For 16 months, the Collards nurtured Carlos, watched him learn to walk and begin to talk. They never heard from his parents.
Then, when Carlos was 19 months old, they said, a county worker informed them that the mother wanted Carlos back and the county had agreed to send him to Mexico.
The Collards said they were told the mother could not afford to come for the child herself, but someone would pick Carlos up, drive him to the border and give him to relatives or a friend.
Hand Carlos over to strangers? Sentence him to what might be a life of poverty? The Collards refused and hired a lawyer to file for guardianship.

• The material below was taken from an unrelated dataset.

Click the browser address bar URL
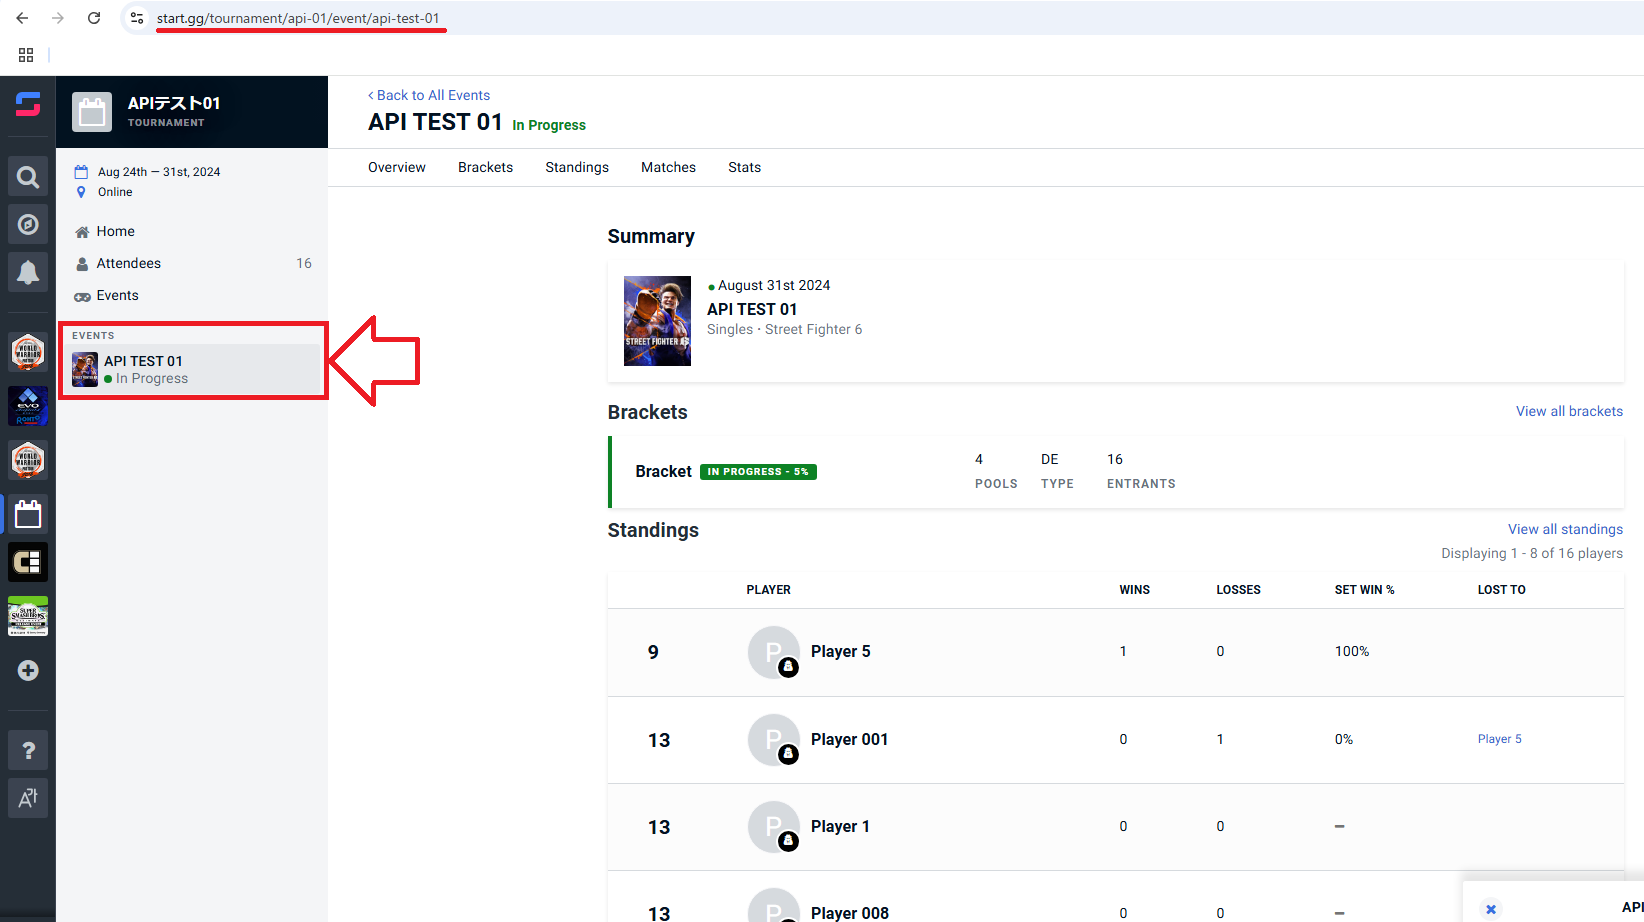 coord(298,18)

The most dramatic events occurred in 1981 when Carlos was 2. After hearing the competing custody claims, Pomona Superior Court Judge William McVittie issued an order designed to transfer Carlos from the care of the foster parents to his natural mother gradually, through a series of increasingly lengthy visits.
But the Collards contended that the visits were making Carlos distraught and demanded a psychiatric evaluation. Nunez fled to Mexico with her son in September, 1981, in defiance of McVittie's instructions.

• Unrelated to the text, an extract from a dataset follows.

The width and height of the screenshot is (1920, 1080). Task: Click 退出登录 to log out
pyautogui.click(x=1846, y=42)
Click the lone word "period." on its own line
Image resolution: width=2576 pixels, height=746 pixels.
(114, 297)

After it became apparent that the U.S. legal system was powerless to return Carlos, Beverly Collard and her 16-year-old adopted son Dale went to Mexico, plucked Carlos off the street and whisked him back to Covina.
By now the news media were intrigued. Beverly Collard described to reporters and television cameras how she found Carlos in a poor Guadalajara neighborhood of adobe houses, with dirt floors and blankets for doors. Although Carlos was clean when he was found, she said, there were sores and insect bites on his body.